Monday, 14 July 2008

Conquering the future

Quite a few of the posts have dealt with the general pitfalls of a society as it moves through its evolutionary phases; all against the background of the Otoom mind model.

How about the positive side - what general dynamics would have to be in place for a society to be successful in the long run?

Perhaps we should start by defining what we mean by 'success'. Systems - complex, dynamic systems - have the propensity to cluster around affinitive elements (at whatever scale) and in doing so increase their complexity further.

Complexity means greater variance, and greater variance entails a higher chance of potentially diverse subsystems. At the same time such an evolution - and it is an evolution in a very real sense - demands an ever increasing size, a wider resource base, and a commensurate infrastructure to accommodate transport and communication. So far so familiar.

The dynamics of our evolving system need to answer the resultant, and sometimes conflicting, demands. For example, a more extensive infrastructure requires improved channels of communication, but that needs resources which are now not available for the rest. Or, a greater diversity heightens the potential for new ideas, but unless organised into a productive whole the plans may never make it past their inception.

Another factor to be considered is the process of evolution itself. When observing past civilisations one is struck by the sheer number of potentially disastrous events. How many times could things have turned out quite differently, and how many times did certain situations result in an advance?

Hence a higher complexity also means a greater range of possibilities and therefore the chance of failure.

A sophisticated society that has the capacity for mastering its environment to allow, say, space travel and the use of the laws of physics to a high degree, and at the same time can take care of its citizens in the face of disease and catastrophes, needs to be able to organise itself to a significant extent.

The salient word here is 'itself'. Nature, that nature which makes for forests, oceans, and even basically agrarian societies, that 'natural' system will have been left behind long ago. The interdependent system of a forest or an ocean does not possess the set of checks and balances which takes care of its elements. Power stations and cities have no functional equivalent in a traditional setting to provide the self-adjusting influences that underpinned the survival of the old earth for millennia.

In other words, an advanced civilisation has to take control of its own destiny - for better or worse. And 'better' must be an option once the potential for disaster or success has fallen into our hands and our hands only.

Let's start with the big picture. Our society of the future will have to administer and control its environment. Not the environment obsessed by contemporary green groups but a space that offers the options to sustain its human activity systems in terms of those systems' needs and potentials - nothing more, and certainly nothing less. To carry out this task its information-gathering processes need to be comprehensive, transparent, and objective. As a consequence the administration, in fact the governance, requires a degree of intelligence that is at once curious as well as discriminatory. Since the implementation of governance spans activities across the entire spectrum of human abilities, that range in itself has to be synchronised with the range inherent in society. Just as there are skilled and not so skilled professions, there is an equally diverse range of citizens, and both sides should complement each other.

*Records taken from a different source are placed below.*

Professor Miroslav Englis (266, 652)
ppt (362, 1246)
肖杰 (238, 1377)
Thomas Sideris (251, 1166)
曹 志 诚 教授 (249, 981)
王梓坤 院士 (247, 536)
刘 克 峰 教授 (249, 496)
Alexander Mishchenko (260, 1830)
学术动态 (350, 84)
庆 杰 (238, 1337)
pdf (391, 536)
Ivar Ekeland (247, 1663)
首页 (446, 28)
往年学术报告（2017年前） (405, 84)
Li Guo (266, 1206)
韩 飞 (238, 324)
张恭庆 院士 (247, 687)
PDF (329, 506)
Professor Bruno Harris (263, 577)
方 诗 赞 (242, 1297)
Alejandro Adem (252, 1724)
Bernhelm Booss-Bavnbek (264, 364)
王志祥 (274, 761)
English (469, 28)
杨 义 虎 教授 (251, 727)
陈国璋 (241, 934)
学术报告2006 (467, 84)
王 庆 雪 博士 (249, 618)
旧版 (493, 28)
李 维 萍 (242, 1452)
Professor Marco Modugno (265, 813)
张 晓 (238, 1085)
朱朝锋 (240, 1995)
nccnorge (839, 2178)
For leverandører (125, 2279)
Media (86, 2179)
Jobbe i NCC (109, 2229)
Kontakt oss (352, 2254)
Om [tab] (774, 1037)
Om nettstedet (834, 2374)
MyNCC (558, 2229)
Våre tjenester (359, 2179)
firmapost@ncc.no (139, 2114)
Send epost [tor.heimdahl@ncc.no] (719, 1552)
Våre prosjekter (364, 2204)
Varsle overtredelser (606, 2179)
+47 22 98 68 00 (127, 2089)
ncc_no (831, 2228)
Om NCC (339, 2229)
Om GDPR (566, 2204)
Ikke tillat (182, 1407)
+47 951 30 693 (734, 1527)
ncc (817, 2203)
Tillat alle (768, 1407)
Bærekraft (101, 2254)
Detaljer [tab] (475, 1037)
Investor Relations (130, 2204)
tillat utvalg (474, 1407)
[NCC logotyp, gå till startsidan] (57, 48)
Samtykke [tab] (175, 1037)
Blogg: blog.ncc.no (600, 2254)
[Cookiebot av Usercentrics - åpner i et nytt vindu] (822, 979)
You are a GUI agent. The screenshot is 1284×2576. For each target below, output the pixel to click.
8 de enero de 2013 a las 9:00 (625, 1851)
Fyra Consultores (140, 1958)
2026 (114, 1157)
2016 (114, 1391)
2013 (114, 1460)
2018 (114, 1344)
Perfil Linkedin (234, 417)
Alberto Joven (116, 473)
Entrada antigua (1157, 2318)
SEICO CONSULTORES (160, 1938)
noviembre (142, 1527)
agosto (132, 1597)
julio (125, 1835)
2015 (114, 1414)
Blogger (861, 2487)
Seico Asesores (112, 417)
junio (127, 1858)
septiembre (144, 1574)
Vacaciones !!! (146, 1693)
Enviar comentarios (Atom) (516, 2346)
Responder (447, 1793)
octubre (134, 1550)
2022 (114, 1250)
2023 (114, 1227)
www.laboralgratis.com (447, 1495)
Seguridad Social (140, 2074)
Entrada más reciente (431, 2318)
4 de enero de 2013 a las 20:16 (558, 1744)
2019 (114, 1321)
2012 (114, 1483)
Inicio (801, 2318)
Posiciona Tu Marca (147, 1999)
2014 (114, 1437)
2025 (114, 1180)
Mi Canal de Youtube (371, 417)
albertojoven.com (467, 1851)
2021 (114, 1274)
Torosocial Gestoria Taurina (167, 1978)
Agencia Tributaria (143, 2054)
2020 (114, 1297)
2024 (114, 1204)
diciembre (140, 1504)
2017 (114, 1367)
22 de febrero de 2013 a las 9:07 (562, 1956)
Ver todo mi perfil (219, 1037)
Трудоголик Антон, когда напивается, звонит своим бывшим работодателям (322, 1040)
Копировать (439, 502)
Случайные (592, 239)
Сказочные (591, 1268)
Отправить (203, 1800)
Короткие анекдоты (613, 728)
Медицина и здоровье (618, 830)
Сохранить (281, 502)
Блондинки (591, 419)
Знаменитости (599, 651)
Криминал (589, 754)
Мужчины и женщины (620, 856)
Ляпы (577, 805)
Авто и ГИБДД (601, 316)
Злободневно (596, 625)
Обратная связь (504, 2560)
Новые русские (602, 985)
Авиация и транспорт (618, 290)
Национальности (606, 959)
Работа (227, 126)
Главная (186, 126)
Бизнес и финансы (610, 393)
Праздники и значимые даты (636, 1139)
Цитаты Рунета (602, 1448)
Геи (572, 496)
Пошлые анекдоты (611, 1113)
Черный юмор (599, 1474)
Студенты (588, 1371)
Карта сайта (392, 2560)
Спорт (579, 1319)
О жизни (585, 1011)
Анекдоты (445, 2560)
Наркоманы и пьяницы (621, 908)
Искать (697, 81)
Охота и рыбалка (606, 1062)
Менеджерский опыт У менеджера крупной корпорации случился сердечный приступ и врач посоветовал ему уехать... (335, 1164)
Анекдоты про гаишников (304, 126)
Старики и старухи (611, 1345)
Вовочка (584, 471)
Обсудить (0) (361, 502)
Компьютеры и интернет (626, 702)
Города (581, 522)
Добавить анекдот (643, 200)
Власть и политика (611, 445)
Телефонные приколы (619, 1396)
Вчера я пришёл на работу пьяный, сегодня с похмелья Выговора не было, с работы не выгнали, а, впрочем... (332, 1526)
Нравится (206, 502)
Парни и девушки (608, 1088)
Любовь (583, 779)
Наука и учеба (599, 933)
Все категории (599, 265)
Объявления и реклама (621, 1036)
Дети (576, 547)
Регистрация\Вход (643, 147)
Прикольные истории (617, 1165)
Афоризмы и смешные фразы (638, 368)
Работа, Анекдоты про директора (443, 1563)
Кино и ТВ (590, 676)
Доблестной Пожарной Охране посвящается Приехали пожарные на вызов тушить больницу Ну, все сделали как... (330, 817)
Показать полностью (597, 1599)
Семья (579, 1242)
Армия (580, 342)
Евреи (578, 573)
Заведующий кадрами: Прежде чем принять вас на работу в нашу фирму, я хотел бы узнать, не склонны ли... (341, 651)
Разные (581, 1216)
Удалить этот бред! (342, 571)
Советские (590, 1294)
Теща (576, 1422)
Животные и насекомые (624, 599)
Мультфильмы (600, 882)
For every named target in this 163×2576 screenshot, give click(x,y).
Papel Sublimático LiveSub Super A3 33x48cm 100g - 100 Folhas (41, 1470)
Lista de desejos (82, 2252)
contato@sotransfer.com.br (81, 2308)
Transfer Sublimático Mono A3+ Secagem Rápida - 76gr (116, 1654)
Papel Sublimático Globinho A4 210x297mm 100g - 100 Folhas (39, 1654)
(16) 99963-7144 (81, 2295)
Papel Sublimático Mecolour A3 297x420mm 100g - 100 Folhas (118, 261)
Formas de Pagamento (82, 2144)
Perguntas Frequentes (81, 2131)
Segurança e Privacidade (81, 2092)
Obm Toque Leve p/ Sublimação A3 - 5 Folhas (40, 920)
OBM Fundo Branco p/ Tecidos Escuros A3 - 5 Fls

Since the higher on the ladder of decision-making we go the greater the demands on skill levels, the all-important feedback loop should take account of these differences. Under the conventional perspective this would be seen as discriminatory and undemocratic. In an advanced sustainable system however it becomes a prerequisite for stability. While the optionality of the system needs to be tested constantly - essential for survival - it must be done so with the ultimate outcome in mind; an outcome that aligns with the overall optionality of its host.

Currently the notion of equality is a well-worn leitmotiv. Yet in practice it never works and considering the historical timelines our current ideals are merely a blip on the evolutionary landscape. It starts with the young when some respond to speech and others require a belting. It continues in later life when some can handle an opportunity while others cause grief. Whether our lip service to equality proves to be as lasting as past systems without it, some of which survived for centuries and even millennia, remains to be seen. That alone should give pause for reflection. What would be the determinant is a selection process favouring ability, regardless of other, more superficial factors. At the same time, resulting averages linkable to some kind of categorisation are inevitable; let them be what they may.

In tandem with a comprehensive assessment of one's environment - not excluding anything possibly deemed inconvenient - comes a similar analysis of its customs and morals. Both of them have already undergone considerable changes throughout history, and mostly for the better. Regardless of what religion, cultural tradition, or pressure groups try to tell us, what is eventually allowed or disallowed is a function of ascertainable reality - and not a conjured spectre of some phantasts. It also becomes a function of maturity, an often ill-used expression but meant here in its most profound sense. Such a degree of maturity means knowing and understanding what is necessary and what is not, what is possible and what is not, and above all, who is able to decide and who is not.

Overall, so far we haven't achieved it yet. Who knows which part of the human race will manage that goal, if any at all.

As far as the complexity and pervasive impact on our planet is concerned, the time for readjustment along the above lines is now. Not every portion of humanity will have the wherewithal for such an exercise, and whoever proves adequate will truly inherit the earth.